Based upon the initial analysis of the protein coding genes of T. scotoductus SA-01 using Karlin's codon usage method [24], 171 (6.8%) ORFs showed codon usage differences above the threshold values and were identified as horizontally transferred candidate genes (Additional file 2, Table S2). BLAST and phylogenetic analysis showed that 80% of the HT genes showed homology to those of organisms belonging to either closely or distantly related lineage. Laterally acquired genes in T. scotoductus SA-01 show close homology with species belonging to diverse phyla predominantly within the Bacterial domain (Additional file 3, Table S3). Putative donor prediction by BLAST, Neighbour Joining or Maximum Likelihood prediction produced essentially the same results. The majority of the acquired genes (72%) are from species of the phylum Deinococcus-Thermus, supporting the evidence of lateral transfer from other sister Thermus species [25]. Furthermore, most of the horizontally acquired genes excluding the Deinococcus-Thermus were either from distantly related Proteobacteria (6%) or Firmicutes (13%) and many of the genes have been transferred from microorganisms either having hyperthermophilic (25.2%) or thermophilic (58.5%) lifestyles (Additional file 3, Table S3). The high proportion of genes from Firmicutes have been recently recognized in thermophilic bacteria, particularly in the genome sequence of Thermosipho africanus TCF52B, and they emerged as principal donors in thermophiles [26]. Phylogenetic analysis also identified the possible closest homolog, which was the same as the best hit in the majority of the cases (Additional file 3, Table S3).

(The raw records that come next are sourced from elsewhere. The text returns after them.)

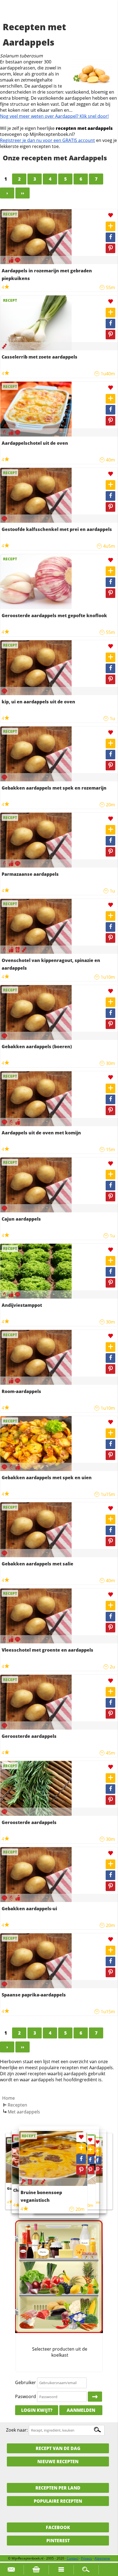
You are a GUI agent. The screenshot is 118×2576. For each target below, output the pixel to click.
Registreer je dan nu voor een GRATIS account (47, 140)
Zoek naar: (17, 2430)
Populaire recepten (58, 2501)
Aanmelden (81, 2410)
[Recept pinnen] (110, 248)
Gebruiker (25, 2382)
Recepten (17, 2105)
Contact (72, 2558)
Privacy (86, 2558)
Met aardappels (24, 2112)
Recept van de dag (58, 2448)
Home (8, 2098)
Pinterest (58, 2541)
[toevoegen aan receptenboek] (110, 226)
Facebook (58, 2527)
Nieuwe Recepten (57, 2461)
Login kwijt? (36, 2410)
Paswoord (25, 2396)
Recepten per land (57, 2488)
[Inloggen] (95, 2397)
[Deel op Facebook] (110, 237)
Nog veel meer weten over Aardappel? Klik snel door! (54, 116)
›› (22, 193)
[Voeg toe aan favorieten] (110, 215)
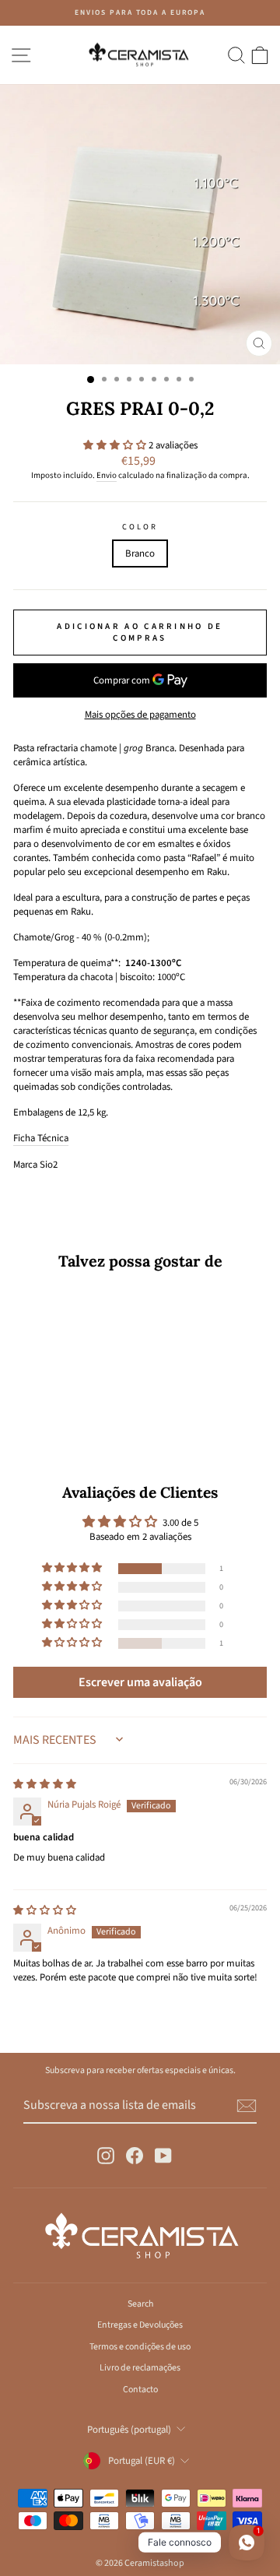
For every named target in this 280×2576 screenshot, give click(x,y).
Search (140, 2304)
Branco (140, 553)
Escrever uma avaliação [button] (140, 1682)
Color (140, 527)
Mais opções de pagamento (140, 715)
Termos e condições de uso (140, 2346)
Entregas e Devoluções (140, 2325)
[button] (116, 445)
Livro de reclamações (140, 2367)
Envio (106, 475)
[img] (44, 1784)
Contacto (140, 2389)
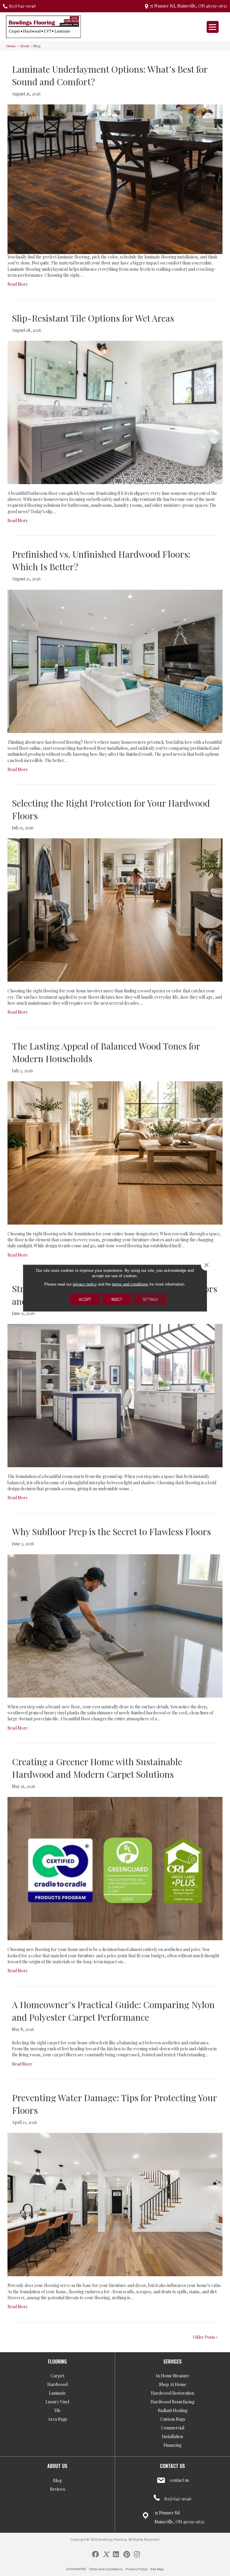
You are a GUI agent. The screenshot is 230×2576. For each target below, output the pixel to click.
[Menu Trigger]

Analysis of the Thermus thermophilus HB8 and HB27 genomes produced a similar number of putative HT genes, 116 (5.8%) and 104 (5.21%) on the chromosomes and 37 (14%) and 47 (21%) on the megaplasmids, respectively (Additionale file 4, Table S4 for HB8 and additional file 5, Table S5 for HB27). BLAST search of the HT genes of T. thermophilus HB27 against the proteins of HB8 and SA-01 was performed to determine which of the HT genes were shared (Additional file 6, Table S6). Of the HB27 sequences, 56% and 35% had homologs, while 37% and 6% of the homologs were also predicted as alien, in HB8 and SA-01 respectively. Only 43 (29%) of the HB27 sequences had homologs in both HB8 and SA-01. The HT genes of HB27 which are absent in HB8 (and mostly in SA-01) are found in small groups on the chromosome and megaplasmid. A significant fraction of the HT gene homologs of HB27 were not predicted as HT genes in HB8 and SA-01. In some cases, the gene next to the HB27 homolog in HB8 or SA-01 were predicted as HT. This could be an effect of amelioration or may reflect errors in the prediction so the results should be interpreted with caution.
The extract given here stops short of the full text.